## What you are asked to do
Write the entries below again, precisely as they appear.

═════ Extracted data

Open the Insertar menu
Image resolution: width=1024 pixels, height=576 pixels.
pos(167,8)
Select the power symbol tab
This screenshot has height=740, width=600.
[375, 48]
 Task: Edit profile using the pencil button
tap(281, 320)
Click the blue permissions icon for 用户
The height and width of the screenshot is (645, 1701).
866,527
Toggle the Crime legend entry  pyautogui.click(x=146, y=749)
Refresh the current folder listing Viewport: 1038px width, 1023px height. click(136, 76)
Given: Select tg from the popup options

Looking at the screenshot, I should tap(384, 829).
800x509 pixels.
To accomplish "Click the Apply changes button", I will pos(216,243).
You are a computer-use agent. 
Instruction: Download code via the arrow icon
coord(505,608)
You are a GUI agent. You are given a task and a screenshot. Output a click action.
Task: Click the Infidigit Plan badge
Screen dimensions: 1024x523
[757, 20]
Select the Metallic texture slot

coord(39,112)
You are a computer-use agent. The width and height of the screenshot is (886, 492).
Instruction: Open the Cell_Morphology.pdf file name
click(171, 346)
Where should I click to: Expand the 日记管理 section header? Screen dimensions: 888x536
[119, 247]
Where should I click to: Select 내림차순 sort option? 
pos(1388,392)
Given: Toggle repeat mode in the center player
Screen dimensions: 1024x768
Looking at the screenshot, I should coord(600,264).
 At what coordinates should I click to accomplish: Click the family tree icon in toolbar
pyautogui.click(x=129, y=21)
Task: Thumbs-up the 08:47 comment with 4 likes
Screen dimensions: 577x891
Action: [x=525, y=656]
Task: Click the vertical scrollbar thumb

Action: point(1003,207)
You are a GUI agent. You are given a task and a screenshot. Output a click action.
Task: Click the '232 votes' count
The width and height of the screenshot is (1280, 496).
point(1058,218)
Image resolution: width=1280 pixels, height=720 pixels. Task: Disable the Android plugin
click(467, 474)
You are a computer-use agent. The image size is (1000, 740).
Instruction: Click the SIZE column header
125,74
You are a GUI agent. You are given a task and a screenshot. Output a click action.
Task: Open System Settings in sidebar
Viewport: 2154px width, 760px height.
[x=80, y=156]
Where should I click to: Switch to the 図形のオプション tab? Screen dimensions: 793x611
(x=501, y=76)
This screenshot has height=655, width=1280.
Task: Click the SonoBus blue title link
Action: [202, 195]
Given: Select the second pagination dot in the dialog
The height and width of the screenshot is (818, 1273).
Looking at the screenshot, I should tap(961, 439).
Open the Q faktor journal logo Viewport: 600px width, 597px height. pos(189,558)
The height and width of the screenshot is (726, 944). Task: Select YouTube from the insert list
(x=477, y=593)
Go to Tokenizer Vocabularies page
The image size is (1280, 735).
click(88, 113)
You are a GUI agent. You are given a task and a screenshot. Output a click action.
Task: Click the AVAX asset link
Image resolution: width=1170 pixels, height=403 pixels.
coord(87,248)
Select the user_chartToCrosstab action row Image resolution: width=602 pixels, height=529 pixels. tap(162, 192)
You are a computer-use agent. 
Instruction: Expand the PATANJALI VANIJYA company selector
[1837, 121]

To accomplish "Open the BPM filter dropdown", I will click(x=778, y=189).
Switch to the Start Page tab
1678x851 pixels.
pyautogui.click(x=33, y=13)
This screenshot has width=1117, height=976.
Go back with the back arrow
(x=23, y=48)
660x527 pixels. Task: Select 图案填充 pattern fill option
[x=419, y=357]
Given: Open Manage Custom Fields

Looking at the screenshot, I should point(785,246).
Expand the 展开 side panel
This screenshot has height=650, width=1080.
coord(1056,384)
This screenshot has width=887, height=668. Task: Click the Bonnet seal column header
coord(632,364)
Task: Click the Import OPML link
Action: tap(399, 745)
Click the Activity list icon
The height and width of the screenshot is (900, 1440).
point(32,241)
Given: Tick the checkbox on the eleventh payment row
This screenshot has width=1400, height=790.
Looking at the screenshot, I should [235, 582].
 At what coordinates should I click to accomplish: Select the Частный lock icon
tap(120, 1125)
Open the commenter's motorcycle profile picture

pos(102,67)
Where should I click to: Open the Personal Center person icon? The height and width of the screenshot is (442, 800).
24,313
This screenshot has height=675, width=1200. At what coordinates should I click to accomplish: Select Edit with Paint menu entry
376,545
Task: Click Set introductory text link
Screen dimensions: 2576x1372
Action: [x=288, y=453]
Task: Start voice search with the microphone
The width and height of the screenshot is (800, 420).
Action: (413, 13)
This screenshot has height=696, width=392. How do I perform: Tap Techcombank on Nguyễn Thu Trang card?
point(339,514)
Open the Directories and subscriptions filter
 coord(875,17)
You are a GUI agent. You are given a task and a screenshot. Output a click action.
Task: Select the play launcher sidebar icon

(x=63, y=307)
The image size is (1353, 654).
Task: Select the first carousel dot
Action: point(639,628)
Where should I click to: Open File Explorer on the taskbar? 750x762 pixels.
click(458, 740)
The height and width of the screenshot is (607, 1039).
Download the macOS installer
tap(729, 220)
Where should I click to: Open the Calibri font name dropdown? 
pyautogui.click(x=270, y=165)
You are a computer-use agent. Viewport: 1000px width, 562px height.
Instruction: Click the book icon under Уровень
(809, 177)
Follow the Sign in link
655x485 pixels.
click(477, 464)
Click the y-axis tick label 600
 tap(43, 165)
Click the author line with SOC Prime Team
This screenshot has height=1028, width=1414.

══════════

## Exercise solution
Open the Insertar menu
Image resolution: width=1024 pixels, height=576 pixels.
pos(167,8)
Select the power symbol tab
This screenshot has height=740, width=600.
[375, 48]
 Task: Edit profile using the pencil button
tap(281, 320)
Click the blue permissions icon for 用户
The height and width of the screenshot is (645, 1701).
866,527
Toggle the Crime legend entry  pyautogui.click(x=146, y=749)
Refresh the current folder listing Viewport: 1038px width, 1023px height. click(136, 76)
Given: Select tg from the popup options

Looking at the screenshot, I should tap(384, 829).
800x509 pixels.
To accomplish "Click the Apply changes button", I will pos(216,243).
You are a computer-use agent. 
Instruction: Download code via the arrow icon
coord(505,608)
You are a GUI agent. You are given a task and a screenshot. Output a click action.
Task: Click the Infidigit Plan badge
Screen dimensions: 1024x523
[757, 20]
Select the Metallic texture slot

coord(39,112)
You are a computer-use agent. The width and height of the screenshot is (886, 492).
Instruction: Open the Cell_Morphology.pdf file name
click(171, 346)
Where should I click to: Expand the 日记管理 section header? Screen dimensions: 888x536
[119, 247]
Where should I click to: Select 내림차순 sort option? 
pos(1388,392)
Given: Toggle repeat mode in the center player
Screen dimensions: 1024x768
Looking at the screenshot, I should coord(600,264).
 At what coordinates should I click to accomplish: Click the family tree icon in toolbar
pyautogui.click(x=129, y=21)
Task: Thumbs-up the 08:47 comment with 4 likes
Screen dimensions: 577x891
Action: [x=525, y=656]
Task: Click the vertical scrollbar thumb

Action: point(1003,207)
You are a GUI agent. You are given a task and a screenshot. Output a click action.
Task: Click the '232 votes' count
The width and height of the screenshot is (1280, 496).
point(1058,218)
Image resolution: width=1280 pixels, height=720 pixels. Task: Disable the Android plugin
click(467, 474)
You are a computer-use agent. The image size is (1000, 740).
Instruction: Click the SIZE column header
125,74
You are a GUI agent. You are given a task and a screenshot. Output a click action.
Task: Open System Settings in sidebar
Viewport: 2154px width, 760px height.
[x=80, y=156]
Where should I click to: Switch to the 図形のオプション tab? Screen dimensions: 793x611
(x=501, y=76)
This screenshot has height=655, width=1280.
Task: Click the SonoBus blue title link
Action: [202, 195]
Given: Select the second pagination dot in the dialog
The height and width of the screenshot is (818, 1273).
Looking at the screenshot, I should tap(961, 439).
Open the Q faktor journal logo Viewport: 600px width, 597px height. pos(189,558)
The height and width of the screenshot is (726, 944). Task: Select YouTube from the insert list
(x=477, y=593)
Go to Tokenizer Vocabularies page
The image size is (1280, 735).
click(88, 113)
You are a GUI agent. You are given a task and a screenshot. Output a click action.
Task: Click the AVAX asset link
Image resolution: width=1170 pixels, height=403 pixels.
coord(87,248)
Select the user_chartToCrosstab action row Image resolution: width=602 pixels, height=529 pixels. tap(162, 192)
You are a computer-use agent. 
Instruction: Expand the PATANJALI VANIJYA company selector
[1837, 121]

To accomplish "Open the BPM filter dropdown", I will click(x=778, y=189).
Switch to the Start Page tab
1678x851 pixels.
pyautogui.click(x=33, y=13)
This screenshot has width=1117, height=976.
Go back with the back arrow
(x=23, y=48)
660x527 pixels. Task: Select 图案填充 pattern fill option
[x=419, y=357]
Given: Open Manage Custom Fields

Looking at the screenshot, I should point(785,246).
Expand the 展开 side panel
This screenshot has height=650, width=1080.
coord(1056,384)
This screenshot has width=887, height=668. Task: Click the Bonnet seal column header
coord(632,364)
Task: Click the Import OPML link
Action: tap(399, 745)
Click the Activity list icon
The height and width of the screenshot is (900, 1440).
point(32,241)
Given: Tick the checkbox on the eleventh payment row
This screenshot has width=1400, height=790.
Looking at the screenshot, I should [235, 582].
 At what coordinates should I click to accomplish: Select the Частный lock icon
tap(120, 1125)
Open the commenter's motorcycle profile picture

pos(102,67)
Where should I click to: Open the Personal Center person icon? The height and width of the screenshot is (442, 800).
24,313
This screenshot has height=675, width=1200. At what coordinates should I click to accomplish: Select Edit with Paint menu entry
376,545
Task: Click Set introductory text link
Screen dimensions: 2576x1372
Action: [x=288, y=453]
Task: Start voice search with the microphone
The width and height of the screenshot is (800, 420).
Action: (413, 13)
This screenshot has height=696, width=392. How do I perform: Tap Techcombank on Nguyễn Thu Trang card?
point(339,514)
Open the Directories and subscriptions filter
 coord(875,17)
You are a GUI agent. You are given a task and a screenshot. Output a click action.
Task: Select the play launcher sidebar icon

(x=63, y=307)
The image size is (1353, 654).
Task: Select the first carousel dot
Action: point(639,628)
Where should I click to: Open File Explorer on the taskbar? 750x762 pixels.
click(458, 740)
The height and width of the screenshot is (607, 1039).
Download the macOS installer
tap(729, 220)
Where should I click to: Open the Calibri font name dropdown? 
pyautogui.click(x=270, y=165)
You are a computer-use agent. Viewport: 1000px width, 562px height.
Instruction: Click the book icon under Уровень
(809, 177)
Follow the Sign in link
655x485 pixels.
click(477, 464)
Click the y-axis tick label 600
 tap(43, 165)
Click the author line with SOC Prime Team
This screenshot has height=1028, width=1414.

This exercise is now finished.